When Jack Dorsey announces the cut of 40% of Block’s workforce (a departure of more than 4,000 employees) on the same day that it presents solid results with a gross profit of $2.87 billion in Q4 2025, we are not dealing with a company in difficulty. We are facing one of the most explicit demonstrations at C-Level scale that the human capital-intensive company model has an expiration date. The stock rose more than 20% in the after-hours, and investors rewarded Dorsey’s stated goal: to reach the $2 million gross profit per employeefour times the pre-pandemic efficiency. But there are two simultaneous causes in this announcement, and confusing them is a strategic error with real consequences for any decision-maker who wants to draw lessons applicable to their organization.
What does this mean? Do we have to run to the lifeboats? We continue with the thesis of the blue pill: we must keep our eyes open so that the wave does not pass over us, but that does not mean that it is a definitive sign of the apocalypse. In episode 2 of the third season of the series Mad Men, the protagonist Don Draper says a phrase that I always keep in mind when news is filled with catastrophic interpretations of changes caused by technology: “Change is neither good nor bad, it simply is.” Let us then silence the trumpets of the apocalypse and analyze what this movement means and what lies behind it.
The ‘botscaling’ thesis
First analyze what happened. The analyst and co-founder of Weblogs Antonio Ortiz precisely anticipates the concept at stake: the philosophy of botscalingthe idea that very small and hyperproductive teams can scale even further than previous generation digital companiesand that the growth will not require staff of hundreds or thousands of employees because the company is thought from scratch with artificial intelligence automating. And he concludes with intellectual honesty that perhaps the skepticism one might have had about those ideas needs to be tempered. It’s a valuable self-correction: the scenario that seemed extreme is playing out right now.
Dorsey put it in precise terms in the call with analysts collected by Bloomberg: «Something happened in December last year where the models just got an order of magnitude more capable.» That is, the same thing that Ortiz maintains: AI models multiplied their capacity and therefore their productivity. It’s not rhetoric. It is the recognition that the profitability threshold of maintaining human capital for certain cognitive functions has been crossed. Block’s own internal tool, called Goosehas been in development for two years, confirming that the operational change is deliberate and structural, not opportunistic.
The pandemic overhire
The temptation to reduce this episode to a simple case of AI adoption immersed in the hype of the agentic tsunami is great, but it is a major diagnostic error. And you have to look at the history: Block tripled its workforce between 2019 and 2022 (from 3,835 to more than 12,500 employees) during the pandemic. The current cut It doesn’t undo even half of that overhiring.. And this is not just a management error: it is the predictable result of a financing model that for years rewarded headcount growth as a proxy for ambition. Dorsey is simultaneously a victim and an actor in that system.
The founder himself acknowledged this in response to the criticism collected by BeInCrypto: «Yes, we over-hired during COVID because I incorrectly built 2 separate company structures (Square & Cash App) rather than 1.» As Ortiz points out, Block has been stagnant in income for a couple of years with irregular profits (explosion in 2024 with 2,897 million dollars, moderation in 2025 with 1,306 million).

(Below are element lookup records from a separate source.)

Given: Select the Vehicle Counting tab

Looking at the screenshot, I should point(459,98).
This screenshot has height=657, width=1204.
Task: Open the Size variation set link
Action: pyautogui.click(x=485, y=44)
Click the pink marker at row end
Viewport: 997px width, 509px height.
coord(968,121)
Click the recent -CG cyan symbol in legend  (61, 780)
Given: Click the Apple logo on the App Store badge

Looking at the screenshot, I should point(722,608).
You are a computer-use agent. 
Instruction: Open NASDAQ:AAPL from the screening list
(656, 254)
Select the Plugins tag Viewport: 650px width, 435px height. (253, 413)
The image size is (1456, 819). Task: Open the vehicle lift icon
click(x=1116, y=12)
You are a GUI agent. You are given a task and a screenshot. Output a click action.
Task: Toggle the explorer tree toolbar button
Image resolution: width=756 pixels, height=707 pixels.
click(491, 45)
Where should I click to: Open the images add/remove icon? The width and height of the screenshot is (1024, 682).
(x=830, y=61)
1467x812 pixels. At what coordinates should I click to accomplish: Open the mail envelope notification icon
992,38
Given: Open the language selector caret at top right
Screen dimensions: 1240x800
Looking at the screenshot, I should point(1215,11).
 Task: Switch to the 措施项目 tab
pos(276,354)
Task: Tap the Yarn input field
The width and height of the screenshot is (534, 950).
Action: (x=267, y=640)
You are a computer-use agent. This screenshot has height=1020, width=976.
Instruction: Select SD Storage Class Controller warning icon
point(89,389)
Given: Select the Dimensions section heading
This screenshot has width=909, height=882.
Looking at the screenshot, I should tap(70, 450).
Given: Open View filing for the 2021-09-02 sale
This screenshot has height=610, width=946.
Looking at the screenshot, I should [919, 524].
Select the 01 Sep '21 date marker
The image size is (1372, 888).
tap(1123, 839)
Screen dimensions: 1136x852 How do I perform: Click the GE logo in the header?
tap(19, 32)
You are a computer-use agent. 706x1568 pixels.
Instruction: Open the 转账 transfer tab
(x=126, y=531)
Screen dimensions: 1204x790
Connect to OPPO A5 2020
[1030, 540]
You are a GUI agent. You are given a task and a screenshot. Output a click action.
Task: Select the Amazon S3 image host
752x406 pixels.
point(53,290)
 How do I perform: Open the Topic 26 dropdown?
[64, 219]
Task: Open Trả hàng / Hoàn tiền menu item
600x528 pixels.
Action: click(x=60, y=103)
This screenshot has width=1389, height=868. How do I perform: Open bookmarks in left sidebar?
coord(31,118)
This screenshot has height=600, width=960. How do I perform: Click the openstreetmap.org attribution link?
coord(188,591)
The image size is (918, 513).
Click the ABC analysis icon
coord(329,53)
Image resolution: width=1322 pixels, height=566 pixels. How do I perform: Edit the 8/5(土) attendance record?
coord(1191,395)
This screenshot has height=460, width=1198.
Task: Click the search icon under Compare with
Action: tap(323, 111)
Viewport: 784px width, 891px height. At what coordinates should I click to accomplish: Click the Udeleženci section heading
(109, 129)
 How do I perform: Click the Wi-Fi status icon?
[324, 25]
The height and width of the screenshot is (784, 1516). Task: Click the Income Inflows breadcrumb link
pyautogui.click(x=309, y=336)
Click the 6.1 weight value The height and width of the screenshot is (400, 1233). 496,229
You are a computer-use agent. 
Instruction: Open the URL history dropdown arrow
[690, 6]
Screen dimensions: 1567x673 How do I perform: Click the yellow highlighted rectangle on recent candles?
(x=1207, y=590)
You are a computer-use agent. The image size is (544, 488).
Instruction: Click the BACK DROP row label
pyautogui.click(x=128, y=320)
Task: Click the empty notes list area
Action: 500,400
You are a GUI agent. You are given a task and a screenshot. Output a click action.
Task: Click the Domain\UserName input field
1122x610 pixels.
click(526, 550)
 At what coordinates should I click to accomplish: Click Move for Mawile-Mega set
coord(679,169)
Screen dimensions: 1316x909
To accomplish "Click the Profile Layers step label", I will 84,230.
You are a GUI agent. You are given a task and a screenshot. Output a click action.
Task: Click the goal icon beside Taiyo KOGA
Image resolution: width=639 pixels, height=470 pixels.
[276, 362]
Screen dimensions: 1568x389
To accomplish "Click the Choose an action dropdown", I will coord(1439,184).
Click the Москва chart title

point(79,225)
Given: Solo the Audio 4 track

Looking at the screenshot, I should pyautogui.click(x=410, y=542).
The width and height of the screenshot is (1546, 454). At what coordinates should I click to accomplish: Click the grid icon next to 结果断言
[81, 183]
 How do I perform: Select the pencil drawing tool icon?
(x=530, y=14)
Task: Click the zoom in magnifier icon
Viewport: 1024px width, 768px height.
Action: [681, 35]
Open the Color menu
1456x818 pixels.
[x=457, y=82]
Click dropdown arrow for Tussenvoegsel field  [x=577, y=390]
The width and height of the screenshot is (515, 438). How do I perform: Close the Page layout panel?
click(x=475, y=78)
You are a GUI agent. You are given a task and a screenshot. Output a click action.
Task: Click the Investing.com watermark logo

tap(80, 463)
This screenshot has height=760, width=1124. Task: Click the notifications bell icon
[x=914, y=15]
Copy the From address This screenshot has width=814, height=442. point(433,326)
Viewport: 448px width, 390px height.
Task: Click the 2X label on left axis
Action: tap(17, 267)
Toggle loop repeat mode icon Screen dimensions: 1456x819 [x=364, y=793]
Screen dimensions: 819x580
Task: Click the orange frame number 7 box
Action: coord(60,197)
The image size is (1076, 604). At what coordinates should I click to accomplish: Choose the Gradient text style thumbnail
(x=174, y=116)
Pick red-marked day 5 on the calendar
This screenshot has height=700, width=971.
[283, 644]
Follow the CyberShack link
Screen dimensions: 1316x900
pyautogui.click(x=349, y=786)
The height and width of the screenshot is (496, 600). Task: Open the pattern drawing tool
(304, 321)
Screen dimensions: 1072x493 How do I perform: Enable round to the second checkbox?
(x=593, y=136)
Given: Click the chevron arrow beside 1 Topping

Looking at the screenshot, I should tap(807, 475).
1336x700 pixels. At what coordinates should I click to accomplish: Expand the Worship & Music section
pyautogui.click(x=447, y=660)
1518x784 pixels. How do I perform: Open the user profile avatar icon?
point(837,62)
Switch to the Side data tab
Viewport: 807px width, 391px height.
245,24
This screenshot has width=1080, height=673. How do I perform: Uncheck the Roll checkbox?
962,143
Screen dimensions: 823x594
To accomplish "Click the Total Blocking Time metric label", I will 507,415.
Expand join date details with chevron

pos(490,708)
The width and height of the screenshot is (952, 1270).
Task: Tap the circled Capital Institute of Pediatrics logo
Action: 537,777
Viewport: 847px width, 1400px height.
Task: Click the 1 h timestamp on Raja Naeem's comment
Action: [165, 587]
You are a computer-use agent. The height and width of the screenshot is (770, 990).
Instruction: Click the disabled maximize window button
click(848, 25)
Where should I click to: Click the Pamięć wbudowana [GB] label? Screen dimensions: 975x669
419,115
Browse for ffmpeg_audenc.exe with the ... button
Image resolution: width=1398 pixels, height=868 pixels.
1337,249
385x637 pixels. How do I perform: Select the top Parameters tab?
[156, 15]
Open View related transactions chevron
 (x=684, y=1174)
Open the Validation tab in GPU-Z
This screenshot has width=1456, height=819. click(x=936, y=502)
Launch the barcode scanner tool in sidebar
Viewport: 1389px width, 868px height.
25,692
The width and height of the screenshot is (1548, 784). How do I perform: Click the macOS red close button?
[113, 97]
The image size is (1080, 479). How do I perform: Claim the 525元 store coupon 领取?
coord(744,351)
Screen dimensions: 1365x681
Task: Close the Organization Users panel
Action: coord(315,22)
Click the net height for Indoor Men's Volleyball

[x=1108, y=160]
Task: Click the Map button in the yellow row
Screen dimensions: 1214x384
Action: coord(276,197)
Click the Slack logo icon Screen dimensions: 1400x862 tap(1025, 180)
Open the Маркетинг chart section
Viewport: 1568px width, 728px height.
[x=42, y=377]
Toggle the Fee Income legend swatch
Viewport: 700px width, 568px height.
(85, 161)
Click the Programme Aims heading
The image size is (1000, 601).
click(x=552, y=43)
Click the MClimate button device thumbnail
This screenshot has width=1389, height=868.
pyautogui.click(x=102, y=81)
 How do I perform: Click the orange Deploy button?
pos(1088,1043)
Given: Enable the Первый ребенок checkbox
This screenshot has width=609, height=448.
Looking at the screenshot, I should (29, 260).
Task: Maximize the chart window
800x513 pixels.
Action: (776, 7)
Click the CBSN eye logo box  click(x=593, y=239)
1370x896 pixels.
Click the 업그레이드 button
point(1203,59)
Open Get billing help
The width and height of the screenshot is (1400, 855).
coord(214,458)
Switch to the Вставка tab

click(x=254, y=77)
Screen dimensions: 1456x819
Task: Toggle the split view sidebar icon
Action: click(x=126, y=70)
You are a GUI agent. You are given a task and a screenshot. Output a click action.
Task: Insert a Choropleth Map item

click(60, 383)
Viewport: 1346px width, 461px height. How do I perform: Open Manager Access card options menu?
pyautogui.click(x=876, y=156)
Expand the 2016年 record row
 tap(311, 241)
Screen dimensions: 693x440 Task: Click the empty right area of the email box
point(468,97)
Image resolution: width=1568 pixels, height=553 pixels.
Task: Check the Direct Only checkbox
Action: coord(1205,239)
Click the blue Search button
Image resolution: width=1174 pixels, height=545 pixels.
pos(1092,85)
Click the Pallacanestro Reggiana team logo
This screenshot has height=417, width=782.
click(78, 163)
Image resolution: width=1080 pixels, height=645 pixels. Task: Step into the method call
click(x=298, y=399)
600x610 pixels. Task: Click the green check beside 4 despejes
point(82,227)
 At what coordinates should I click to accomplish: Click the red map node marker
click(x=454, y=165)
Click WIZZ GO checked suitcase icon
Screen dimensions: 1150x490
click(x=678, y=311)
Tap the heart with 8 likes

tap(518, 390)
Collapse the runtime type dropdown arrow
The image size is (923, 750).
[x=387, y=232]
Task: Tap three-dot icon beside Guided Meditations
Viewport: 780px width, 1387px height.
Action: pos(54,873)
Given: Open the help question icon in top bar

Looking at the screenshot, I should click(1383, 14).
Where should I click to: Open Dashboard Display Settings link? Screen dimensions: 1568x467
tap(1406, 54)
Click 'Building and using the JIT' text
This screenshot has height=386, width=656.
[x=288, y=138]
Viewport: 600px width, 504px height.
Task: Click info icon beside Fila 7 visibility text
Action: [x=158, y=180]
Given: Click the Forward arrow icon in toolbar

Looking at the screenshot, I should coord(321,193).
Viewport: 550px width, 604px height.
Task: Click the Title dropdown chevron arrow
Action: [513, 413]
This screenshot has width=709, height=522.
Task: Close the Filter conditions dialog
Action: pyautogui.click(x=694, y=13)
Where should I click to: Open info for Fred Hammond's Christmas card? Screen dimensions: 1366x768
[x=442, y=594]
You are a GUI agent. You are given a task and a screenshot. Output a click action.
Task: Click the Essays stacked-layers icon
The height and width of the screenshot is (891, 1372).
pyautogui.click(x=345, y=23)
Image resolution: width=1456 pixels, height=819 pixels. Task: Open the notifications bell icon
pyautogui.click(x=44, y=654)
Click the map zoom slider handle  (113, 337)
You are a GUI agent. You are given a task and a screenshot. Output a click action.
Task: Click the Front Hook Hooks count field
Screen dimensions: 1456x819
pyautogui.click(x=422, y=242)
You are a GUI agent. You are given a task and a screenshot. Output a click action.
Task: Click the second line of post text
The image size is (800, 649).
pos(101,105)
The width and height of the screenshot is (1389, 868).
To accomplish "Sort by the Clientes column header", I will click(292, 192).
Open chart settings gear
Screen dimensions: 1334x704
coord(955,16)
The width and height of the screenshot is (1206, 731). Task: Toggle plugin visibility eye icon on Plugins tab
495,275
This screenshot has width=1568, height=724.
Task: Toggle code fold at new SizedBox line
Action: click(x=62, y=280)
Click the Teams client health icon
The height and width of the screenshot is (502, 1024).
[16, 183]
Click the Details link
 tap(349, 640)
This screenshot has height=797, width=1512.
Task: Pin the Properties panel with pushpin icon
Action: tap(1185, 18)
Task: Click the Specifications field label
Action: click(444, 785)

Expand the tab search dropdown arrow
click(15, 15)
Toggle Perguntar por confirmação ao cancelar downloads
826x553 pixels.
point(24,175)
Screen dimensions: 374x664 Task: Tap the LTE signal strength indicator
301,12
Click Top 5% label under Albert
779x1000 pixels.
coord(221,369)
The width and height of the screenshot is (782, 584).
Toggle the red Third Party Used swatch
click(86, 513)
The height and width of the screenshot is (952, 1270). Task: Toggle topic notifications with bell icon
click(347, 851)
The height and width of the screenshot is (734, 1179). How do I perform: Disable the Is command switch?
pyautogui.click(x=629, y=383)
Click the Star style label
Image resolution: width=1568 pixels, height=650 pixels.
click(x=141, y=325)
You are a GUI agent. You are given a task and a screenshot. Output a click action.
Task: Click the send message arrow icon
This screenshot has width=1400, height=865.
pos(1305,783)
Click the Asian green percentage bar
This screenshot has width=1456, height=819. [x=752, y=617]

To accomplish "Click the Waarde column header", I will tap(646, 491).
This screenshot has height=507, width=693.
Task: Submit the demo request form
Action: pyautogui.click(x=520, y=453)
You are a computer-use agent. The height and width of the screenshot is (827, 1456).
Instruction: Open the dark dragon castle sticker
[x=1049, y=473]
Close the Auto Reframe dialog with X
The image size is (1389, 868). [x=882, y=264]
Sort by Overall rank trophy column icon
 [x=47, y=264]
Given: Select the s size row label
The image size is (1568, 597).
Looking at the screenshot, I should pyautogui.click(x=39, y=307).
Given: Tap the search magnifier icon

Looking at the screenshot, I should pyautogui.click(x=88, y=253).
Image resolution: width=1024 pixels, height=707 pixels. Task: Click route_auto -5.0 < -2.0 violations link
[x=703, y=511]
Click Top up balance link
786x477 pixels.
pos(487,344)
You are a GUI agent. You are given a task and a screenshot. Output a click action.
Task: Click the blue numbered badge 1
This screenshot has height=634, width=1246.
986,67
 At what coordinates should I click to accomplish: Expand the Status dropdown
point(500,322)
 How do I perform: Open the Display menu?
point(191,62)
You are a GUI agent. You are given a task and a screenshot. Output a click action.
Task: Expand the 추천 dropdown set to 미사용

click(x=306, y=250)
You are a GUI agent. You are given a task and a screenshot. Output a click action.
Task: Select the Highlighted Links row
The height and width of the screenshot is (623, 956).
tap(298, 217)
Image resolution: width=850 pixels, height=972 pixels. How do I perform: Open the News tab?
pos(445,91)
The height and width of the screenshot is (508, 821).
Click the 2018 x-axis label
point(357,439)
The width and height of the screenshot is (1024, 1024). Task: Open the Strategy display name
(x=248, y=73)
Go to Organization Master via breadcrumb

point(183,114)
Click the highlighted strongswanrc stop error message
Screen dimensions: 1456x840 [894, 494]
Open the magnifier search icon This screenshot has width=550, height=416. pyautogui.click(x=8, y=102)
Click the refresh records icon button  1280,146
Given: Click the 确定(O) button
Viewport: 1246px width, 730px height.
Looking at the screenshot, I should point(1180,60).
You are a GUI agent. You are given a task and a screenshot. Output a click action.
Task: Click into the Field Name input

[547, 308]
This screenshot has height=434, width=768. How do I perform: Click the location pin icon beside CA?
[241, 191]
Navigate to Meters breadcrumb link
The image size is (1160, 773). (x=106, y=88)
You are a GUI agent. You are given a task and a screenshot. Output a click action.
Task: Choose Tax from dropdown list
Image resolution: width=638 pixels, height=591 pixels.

The combination of structural overhire and AI tool acceleration creates the perfect storm for a radical restructuring otherwise necessary even if AI had not provided the ideal excuse and tool.
‘AI Washing’ and the limits of the efficiency argument
Ethan Mollick, an associate professor at Wharton and one of the most respected academic voices at the intersection of AI and organizational strategy, warns according to SF Standard that effective AI tools are too new and there is little ability to reorganize work around them, making it difficult to imagine sudden 50% efficiency gains company-wide. Mollick’s warning is not an argument against AI adoption; It is a methodological reminder that without solid metrics the efficiency narrative can mask decisions that long-term TCO will end up penalizing.
The phenomenon of AI washing (companies attributing cuts to AI that were already planned or would have happened anyway) is a real risk in this cycle. Sam Altman, CEO of OpenAIhad already warned about this phenomenon. block presents enough evidence for both causes so that no serious analyst can apply Occam’s razor and be left with only one explanation.. And it is worth not forgetting that this cycle is not entirely new: industrial automation, online banking and electronic commerce followed the same sequence. Productivity is first captured by the balance sheet, then transferred by consumers via Price competition, and workers are late for delivery. The current speed is genuinely different. The underlying logic, not so much.
And there is a sad irony in this process: the engineers, product managers and analysts who built Goose and Block’s AI capabilities They are, to a large extent, those who made it possible for the company to operate today with almost half the staff.. Dorsey acknowledges this in his farewell letter: «You built what this company is today.» The phrase is more bitter than it appears.